How to roast a turkey in a Dutch oven

Dutch-Oven Turkey

2 tablespoons canola oil

Three large onions: two sliced into half-inch-thick rings and one quartered

Six large sprigs of fresh rosemary (can substitute 6 tablespoons dried rosemary)

Six sprigs of sage

Six sprigs of thyme

One 12-pound whole turkey, thawed, with giblets removed (size of turkey depends on size of oven)

One apple, quartered

1 tablespoon salt

1 tablespoon ground black pepper

2 cups chicken stock

Parchment paper, as needed

  1. Select a turkey that will fit in your camp-style cast-iron Dutch oven. You’ll want to leave about 1-inch space surrounding the turkey when placed in the oven. (We used a rare 20-inch Maca Dutch oven in the video above.) If you’re having a hard time fitting your turkey within the Dutch oven you’re working with, consider using a spatchcock method to roast the turkey.
  2. Place the quartered onion and apple into the turkey cavity. Rub the turkey with canola oil.
  3. Prepare the Dutch oven by covering the bottom of the oven with two onions sliced into half-inch-thick rings. Fold rosemary sprigs in half and lay around the outside edge of the bottom of the oven. Sprinkle fresh sage and thyme across the top of the onions.
  4. Place turkey in oven on top of herbs and onions.
  5. Sprinkle top of turkey with salt and pepper.
  6. Add chicken stock and cover oven.
  7. Roast turkey at 400 degrees for 30 minutes to brown the skin of the turkey. (We covered the 20-inch oven lid with hot charcoals, and made a ring of 18 hot coals underneath.)
  8. After 30 minutes, remove coals from oven lid and add fresh coals, reducing the temperature to 350 degrees. (We made a double ring of hot charcoal around the lid of the 20-inch oven.)
  9. Using an instant-read thermometer, check the internal temperature of the thickest part of the turkey (breast/thigh) every 30 minutes. Rotate oven and lid in opposite directions and replace charcoal as needed. If one area of the turkey is browning faster than other areas, cover with parchment paper.
  10. When the internal temperature of the turkey reaches 160 degrees, remove all charcoal. Let the turkey rest for 15 minutes before serving to allow internal temperature to rise to 165 degrees. Total roasting time should be about 2 hours.

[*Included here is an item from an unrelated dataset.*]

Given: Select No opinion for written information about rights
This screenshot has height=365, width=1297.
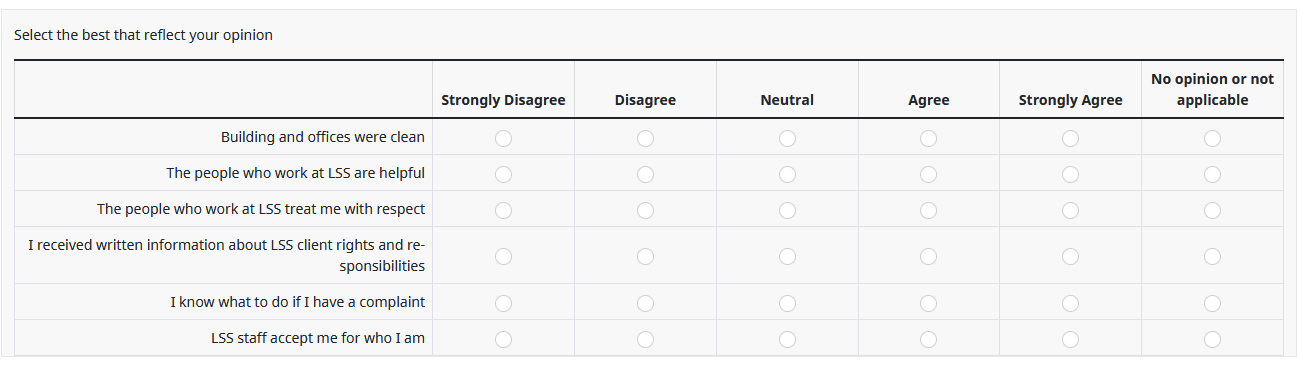Looking at the screenshot, I should click(x=1213, y=256).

Special thanks to Leslie and Steve Lovett of


  1. I also cook homemade bread in a dutch oven. I have a couple variations, but it works great. And, if you’re not at a campfire, don’t hesitate to slide it in an oven!!

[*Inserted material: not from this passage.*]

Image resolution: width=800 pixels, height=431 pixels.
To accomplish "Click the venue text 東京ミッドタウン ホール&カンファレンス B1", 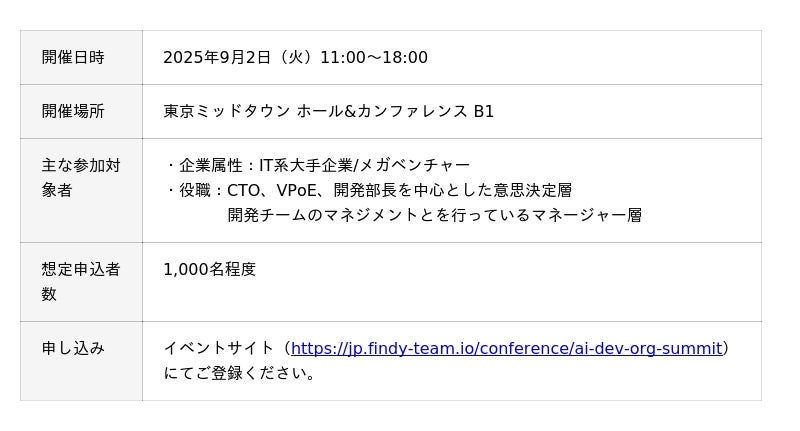I will click(329, 111).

  2. I have a 14inch Aluminum Dutch Oven. After removing the extras from the bird I create a pocket on each side of the breast of the Turkey. Then, I take a quarter pound of butter cutting length wise to form a wedge. That is inserted under the skin in the pocket. Then the Bird is wrapped three times in foil — ending on the top. Place it un-stuffed into the oven and place on 22 heated coals on the lid & 22 on underneath. In one and a half hours open the foil so the skin can brown. Because of the wind I had to make more coals but in 2 1/2 hours it was done. The Turkey boils in its own juices. We went to take the turkey out of the foil and had trouble. Using a pair of tongs, I grabbed a leg and got a cleaned off bone. VERY Tender. P.S. When starting my charcoals in the stack I use a few pieces of LUMP charcoal as it ignites faster. Then, I add coals only half way up. When flames can be seen I add the coals to the top. Watch the cooking time if only Lump coals are used as it burns with a much hotter temp.

  3. Placing the turkey on a wooden cutting board isn’t a wise move.

    The fresh sprigs are pretty, but expensive on a scout budget.

    Check with ALL scouts and adults before adding onion. Many don’t like it, some have problems digesting it, and it can overwhelm the rest of the tastes. Best to use sparingly or not at all.